Three long and largely successful decades have passed since UK industry and Margaret Thatcher’s Conservative Government jointly invited Japanese makers to build car factories here. Three came. And Honda, Nissan and Toyota are still here.
Fast forward 30 years, and our motor industry establishment and the latest Conservative Government are again leaving the door open for Asian firms to build here. Genesis is the next favourite to set up shop on British soil. Truth is, cars from Korea are generally good, but nowhere near the best or most desirable. And lately there has been an admittance in Seoul that the gap between Chinese and Korean cars is disappearing at a frightening rate (for the Koreans). Also, Korea is now an expensive place to build cars.
These and other recent developments aren’t good for Genesis, which must now disassociate itself from the unglamorous and saturated market for cheap to mid-priced Asian vehicles piled high and discounted heavily. My spies in Seoul tell me that as he approaches his 80th birthday, Chairman Chung of Hyundai-Kia-Genesis is finally ready to hand power to son Chung The Young.

• _DATA FOR REVIEW_

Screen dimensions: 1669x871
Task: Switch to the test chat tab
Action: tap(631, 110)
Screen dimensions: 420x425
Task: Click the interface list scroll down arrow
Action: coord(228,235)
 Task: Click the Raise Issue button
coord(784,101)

...

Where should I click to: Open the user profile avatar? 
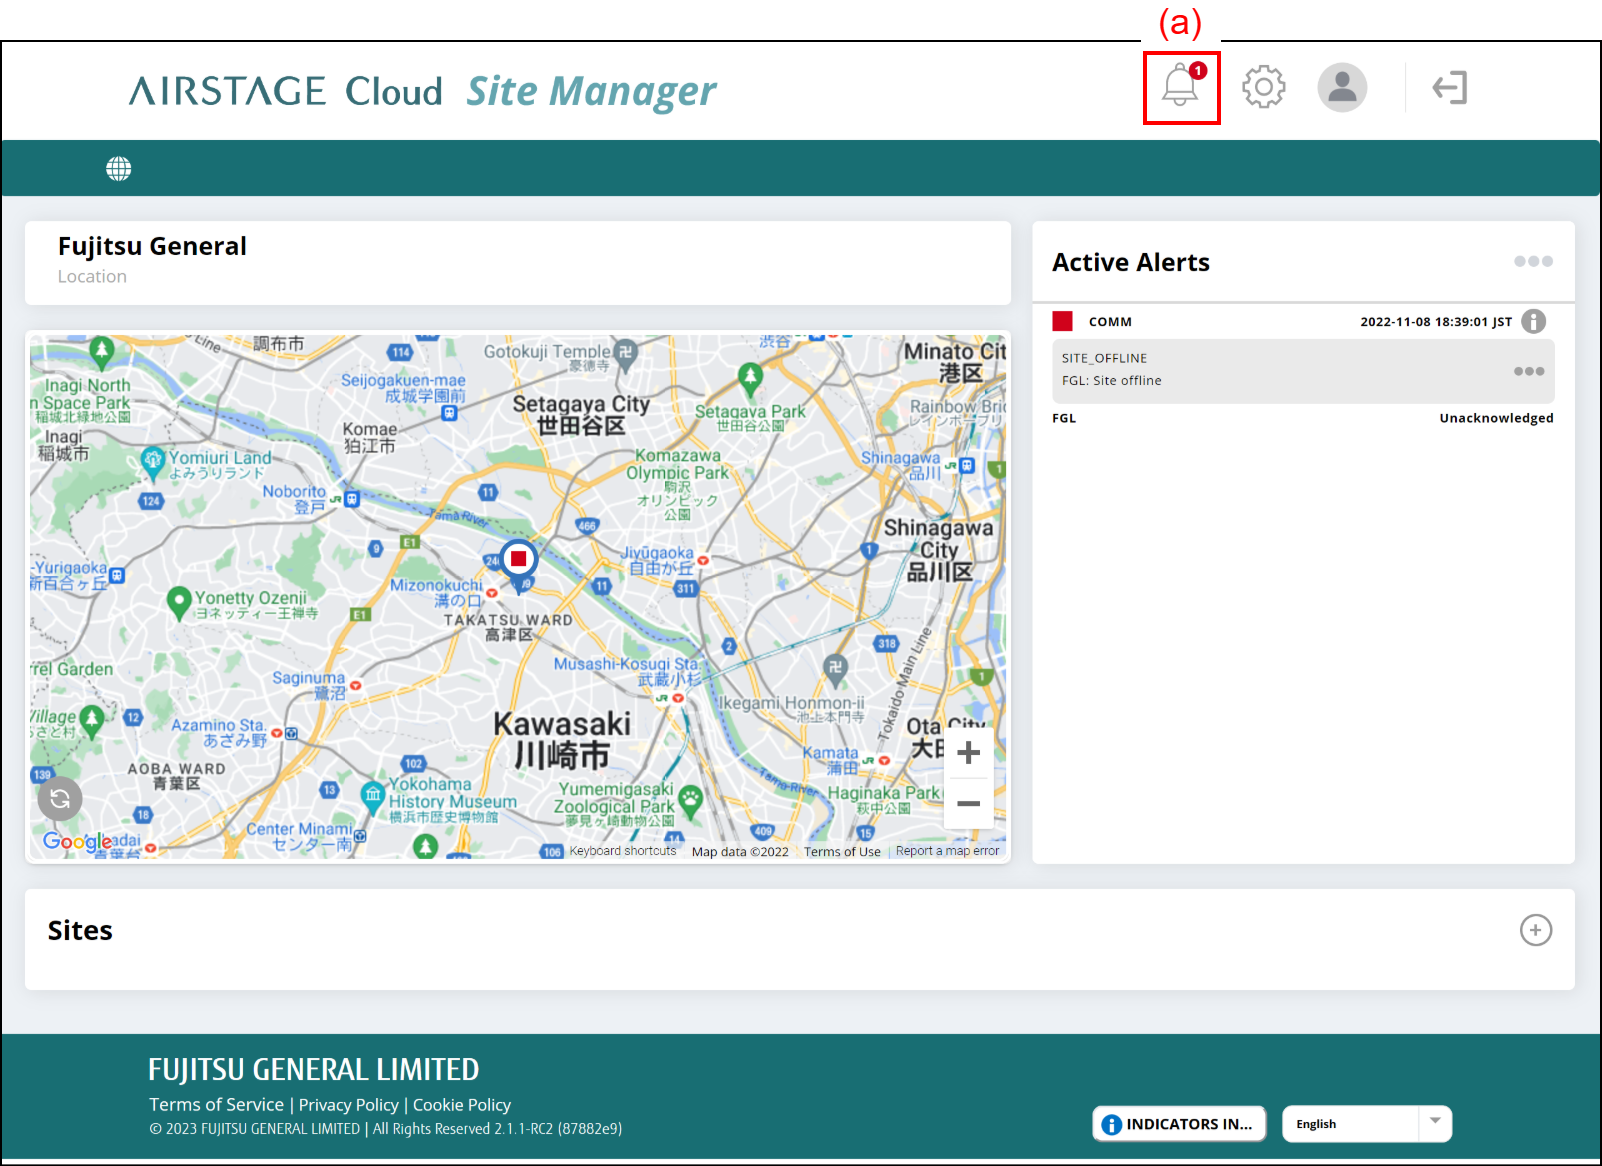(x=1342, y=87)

• _USING THE INFORMATION_
A - According to the text on carmakers building in the UK, which three Japanese makers came to build car factories here?
B - Reproduce the text on carmakers building in the UK from "Three long and" up to and including "are still here.".
The entries come from a separate source.

• _ANSWERS_
A - Honda, Nissan and Toyota.

B -
Three long and largely successful decades have passed since UK industry and Margaret Thatcher’s Conservative Government jointly invited Japanese makers to build car factories here. Three came. And Honda, Nissan and Toyota are still here.